Widespread commercial and clinical adaptation of biomedical microfluidic technology has been limited in large part due to the lack of mass producibility of polydimethylsiloxane (PDMS) and glass-based devices commonly as reported in the literature. Here, we present a batch-fabricated, robust, and mass-producible immunophenotyping microfluidic device using silicon micromachining processes.
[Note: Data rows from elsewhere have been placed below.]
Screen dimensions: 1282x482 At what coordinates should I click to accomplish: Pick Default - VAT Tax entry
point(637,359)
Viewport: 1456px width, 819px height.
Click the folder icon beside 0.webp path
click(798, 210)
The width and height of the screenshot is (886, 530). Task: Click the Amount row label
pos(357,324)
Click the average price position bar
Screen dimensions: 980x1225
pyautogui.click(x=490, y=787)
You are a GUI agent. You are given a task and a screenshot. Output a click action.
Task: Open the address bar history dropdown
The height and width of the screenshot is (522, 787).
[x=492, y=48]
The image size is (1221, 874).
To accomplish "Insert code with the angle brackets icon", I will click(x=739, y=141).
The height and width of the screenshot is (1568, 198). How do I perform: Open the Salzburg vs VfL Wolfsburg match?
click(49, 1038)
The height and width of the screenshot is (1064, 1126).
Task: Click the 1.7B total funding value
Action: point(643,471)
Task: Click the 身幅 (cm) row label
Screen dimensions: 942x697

Our Si and glass-based microfluidic device, named the silicon microfluidic immunophenotyping assay (SiMIPA), consists of a highly porous (∼40%) silicon membrane that can selectively separate microparticles below a certain size threshold. The device is capable of isolating and stimulating specific leukocyte populations, and allows for measuring their secretion of cell signaling proteins by means of a no-wash homogeneous chemiluminescence-based immunoassay. The high manufacturing throughput (∼170 devices per wafer) makes a large quantity of SiMIPA chips readily available for clinically relevant applications, which normally require large dataset acquisitions for statistical accuracy. With 30 SiMIPA chips, we performed in vitro immunomodulatory drug screening on isolated leukocyte subsets, yielding 5 data points at 6 drug concentrations. Furthermore, the excellent structural integrity of the device allowed for samples and reagents to be loaded using a micropipette, greatly simplifying the experimental protocol.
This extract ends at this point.